STORENGY FRANCE
Soings en Sologne (Loir-et-Cher) — LA HAUTE BONNE
STORENGY FRANCE, à Soings en Sologne (Loir-et-Cher), est un site industriel classé Seveso seuil haut, soumis au régime « Autorisation » des installations classées pour la protection de l'environnement (ICPE). Secteur : Stockage & logistique.
Présentation de l'établissement
Le site de Soings-en-Sologne, dans le Loir-et-Cher (41), est exploité par STORENGY FRANCE et dédié au stockage souterrain de gaz naturel. Le principe repose sur l'utilisation d'une formation géologique profonde comme réservoir : le gaz y est stocké en période de faible demande puis restitué lors des pointes de consommation, à l'aide d'installations de surface dédiées à sa compression et à son traitement.

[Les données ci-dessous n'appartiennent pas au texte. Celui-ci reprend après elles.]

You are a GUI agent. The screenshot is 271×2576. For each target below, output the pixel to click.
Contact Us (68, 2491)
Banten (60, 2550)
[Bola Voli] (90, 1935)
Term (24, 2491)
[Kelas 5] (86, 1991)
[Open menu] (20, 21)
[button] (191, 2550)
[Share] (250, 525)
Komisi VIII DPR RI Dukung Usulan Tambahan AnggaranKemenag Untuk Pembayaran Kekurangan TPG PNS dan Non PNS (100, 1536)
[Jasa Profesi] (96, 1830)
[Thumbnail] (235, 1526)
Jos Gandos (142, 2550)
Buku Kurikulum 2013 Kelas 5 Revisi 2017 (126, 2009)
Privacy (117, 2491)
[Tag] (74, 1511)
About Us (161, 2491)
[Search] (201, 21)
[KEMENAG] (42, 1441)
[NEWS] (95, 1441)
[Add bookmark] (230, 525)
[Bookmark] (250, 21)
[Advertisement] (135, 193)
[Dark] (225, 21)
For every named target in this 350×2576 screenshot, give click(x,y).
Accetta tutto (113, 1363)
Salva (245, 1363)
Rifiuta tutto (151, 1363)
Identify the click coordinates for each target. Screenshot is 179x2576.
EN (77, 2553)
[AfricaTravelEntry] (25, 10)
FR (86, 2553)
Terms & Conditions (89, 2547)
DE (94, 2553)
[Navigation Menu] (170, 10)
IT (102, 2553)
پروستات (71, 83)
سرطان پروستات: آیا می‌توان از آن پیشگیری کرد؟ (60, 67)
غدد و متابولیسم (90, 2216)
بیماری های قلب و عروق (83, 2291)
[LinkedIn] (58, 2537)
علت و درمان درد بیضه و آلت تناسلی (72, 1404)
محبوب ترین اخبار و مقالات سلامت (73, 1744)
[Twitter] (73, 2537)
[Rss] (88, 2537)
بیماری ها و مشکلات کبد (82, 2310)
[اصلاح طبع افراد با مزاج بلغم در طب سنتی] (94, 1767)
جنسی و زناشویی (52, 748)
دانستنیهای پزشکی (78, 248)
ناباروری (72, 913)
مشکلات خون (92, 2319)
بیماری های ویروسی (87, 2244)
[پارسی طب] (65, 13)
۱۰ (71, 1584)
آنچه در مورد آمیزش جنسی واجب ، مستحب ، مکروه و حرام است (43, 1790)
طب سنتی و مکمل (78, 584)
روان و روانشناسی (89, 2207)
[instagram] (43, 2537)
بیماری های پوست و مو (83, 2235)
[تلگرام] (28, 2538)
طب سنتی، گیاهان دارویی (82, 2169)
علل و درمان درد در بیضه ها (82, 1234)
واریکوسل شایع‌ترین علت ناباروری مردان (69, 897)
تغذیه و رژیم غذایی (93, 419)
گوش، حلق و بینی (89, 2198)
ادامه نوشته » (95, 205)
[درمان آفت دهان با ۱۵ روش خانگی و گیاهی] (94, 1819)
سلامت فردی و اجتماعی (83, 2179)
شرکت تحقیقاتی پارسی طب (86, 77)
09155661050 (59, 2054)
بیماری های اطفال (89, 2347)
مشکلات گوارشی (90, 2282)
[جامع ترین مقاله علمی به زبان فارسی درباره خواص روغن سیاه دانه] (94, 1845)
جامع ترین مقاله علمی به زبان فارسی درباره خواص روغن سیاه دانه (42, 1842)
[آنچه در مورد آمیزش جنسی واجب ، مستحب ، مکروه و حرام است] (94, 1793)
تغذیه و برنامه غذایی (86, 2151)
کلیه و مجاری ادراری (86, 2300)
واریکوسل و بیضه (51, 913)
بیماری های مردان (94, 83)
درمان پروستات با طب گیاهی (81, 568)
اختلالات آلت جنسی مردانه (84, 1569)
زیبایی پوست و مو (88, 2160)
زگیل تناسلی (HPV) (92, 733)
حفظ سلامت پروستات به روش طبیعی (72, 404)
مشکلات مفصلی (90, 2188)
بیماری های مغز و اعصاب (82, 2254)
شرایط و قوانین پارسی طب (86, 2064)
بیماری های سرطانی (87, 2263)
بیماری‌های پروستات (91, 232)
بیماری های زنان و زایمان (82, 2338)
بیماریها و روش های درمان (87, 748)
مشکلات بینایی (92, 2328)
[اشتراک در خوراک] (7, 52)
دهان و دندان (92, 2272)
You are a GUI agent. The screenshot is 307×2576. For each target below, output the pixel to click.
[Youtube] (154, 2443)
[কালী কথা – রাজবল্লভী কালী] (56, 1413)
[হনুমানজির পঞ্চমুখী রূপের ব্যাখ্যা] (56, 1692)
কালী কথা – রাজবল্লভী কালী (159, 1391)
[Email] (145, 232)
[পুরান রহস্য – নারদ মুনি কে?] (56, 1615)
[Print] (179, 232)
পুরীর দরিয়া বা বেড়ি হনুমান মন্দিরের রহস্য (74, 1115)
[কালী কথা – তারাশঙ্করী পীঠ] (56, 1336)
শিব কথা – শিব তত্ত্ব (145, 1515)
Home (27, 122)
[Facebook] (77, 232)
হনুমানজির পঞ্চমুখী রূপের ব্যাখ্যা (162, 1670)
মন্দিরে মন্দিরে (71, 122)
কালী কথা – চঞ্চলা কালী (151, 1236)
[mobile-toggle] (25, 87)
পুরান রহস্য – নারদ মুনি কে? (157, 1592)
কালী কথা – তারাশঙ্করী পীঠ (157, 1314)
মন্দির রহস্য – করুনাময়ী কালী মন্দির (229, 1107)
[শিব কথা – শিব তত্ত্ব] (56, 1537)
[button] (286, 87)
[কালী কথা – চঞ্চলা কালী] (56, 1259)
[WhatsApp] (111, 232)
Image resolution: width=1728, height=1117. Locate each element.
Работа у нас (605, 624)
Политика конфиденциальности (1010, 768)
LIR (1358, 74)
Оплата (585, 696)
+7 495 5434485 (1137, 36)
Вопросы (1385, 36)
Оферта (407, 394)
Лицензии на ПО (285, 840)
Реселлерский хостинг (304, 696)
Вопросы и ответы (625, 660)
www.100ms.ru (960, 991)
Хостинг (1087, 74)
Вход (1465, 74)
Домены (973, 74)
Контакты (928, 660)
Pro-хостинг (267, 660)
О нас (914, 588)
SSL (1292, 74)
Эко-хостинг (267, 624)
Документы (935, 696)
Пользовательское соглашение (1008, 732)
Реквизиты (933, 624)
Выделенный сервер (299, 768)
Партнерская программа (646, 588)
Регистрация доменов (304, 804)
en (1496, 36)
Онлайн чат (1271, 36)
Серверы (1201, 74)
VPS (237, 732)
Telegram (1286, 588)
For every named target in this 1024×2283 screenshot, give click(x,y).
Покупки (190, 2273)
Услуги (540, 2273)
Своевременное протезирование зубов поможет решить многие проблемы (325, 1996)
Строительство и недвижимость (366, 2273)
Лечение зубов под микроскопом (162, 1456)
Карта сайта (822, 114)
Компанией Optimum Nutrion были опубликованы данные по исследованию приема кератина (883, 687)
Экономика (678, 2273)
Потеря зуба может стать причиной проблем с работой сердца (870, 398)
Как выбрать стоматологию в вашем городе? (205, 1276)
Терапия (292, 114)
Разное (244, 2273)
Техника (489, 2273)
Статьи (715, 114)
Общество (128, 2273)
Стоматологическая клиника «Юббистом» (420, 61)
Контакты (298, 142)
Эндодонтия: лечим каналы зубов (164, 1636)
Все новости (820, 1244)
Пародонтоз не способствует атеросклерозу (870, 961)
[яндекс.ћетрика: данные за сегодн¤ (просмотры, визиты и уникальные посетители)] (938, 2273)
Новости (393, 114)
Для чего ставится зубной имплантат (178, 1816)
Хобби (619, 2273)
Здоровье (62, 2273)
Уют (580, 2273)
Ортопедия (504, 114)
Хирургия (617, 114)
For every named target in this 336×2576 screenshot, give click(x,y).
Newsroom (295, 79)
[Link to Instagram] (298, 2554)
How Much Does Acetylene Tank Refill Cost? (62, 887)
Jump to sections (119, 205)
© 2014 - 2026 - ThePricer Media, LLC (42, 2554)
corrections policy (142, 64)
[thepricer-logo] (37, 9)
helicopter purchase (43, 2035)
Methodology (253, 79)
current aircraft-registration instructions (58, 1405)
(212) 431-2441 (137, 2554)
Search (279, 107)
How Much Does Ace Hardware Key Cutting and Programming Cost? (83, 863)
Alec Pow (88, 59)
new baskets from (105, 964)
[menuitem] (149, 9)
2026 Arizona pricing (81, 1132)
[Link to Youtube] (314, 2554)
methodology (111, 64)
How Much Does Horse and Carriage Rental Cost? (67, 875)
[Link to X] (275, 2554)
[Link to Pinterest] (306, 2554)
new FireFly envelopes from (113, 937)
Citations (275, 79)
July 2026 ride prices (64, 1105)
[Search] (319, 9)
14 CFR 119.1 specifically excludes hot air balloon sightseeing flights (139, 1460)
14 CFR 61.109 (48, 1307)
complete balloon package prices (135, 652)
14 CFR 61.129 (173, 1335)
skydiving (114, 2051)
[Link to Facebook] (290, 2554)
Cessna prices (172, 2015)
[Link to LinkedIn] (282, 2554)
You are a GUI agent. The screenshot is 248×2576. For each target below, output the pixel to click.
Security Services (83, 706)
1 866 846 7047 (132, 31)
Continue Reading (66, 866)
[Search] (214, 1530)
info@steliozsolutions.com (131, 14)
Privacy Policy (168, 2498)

Parce que le gaz naturel est une substance inflammable conservée sous pression, l'établissement est classé SEVESO seuil haut. Ce classement résulte de la directive 2012/18/UE (SEVESO III), transposée en droit interne dans le cadre de la réglementation des installations classées pour la protection de l'environnement (ICPE), et s'applique lorsque les quantités de substances dangereuses dépassent les seuils les plus élevés.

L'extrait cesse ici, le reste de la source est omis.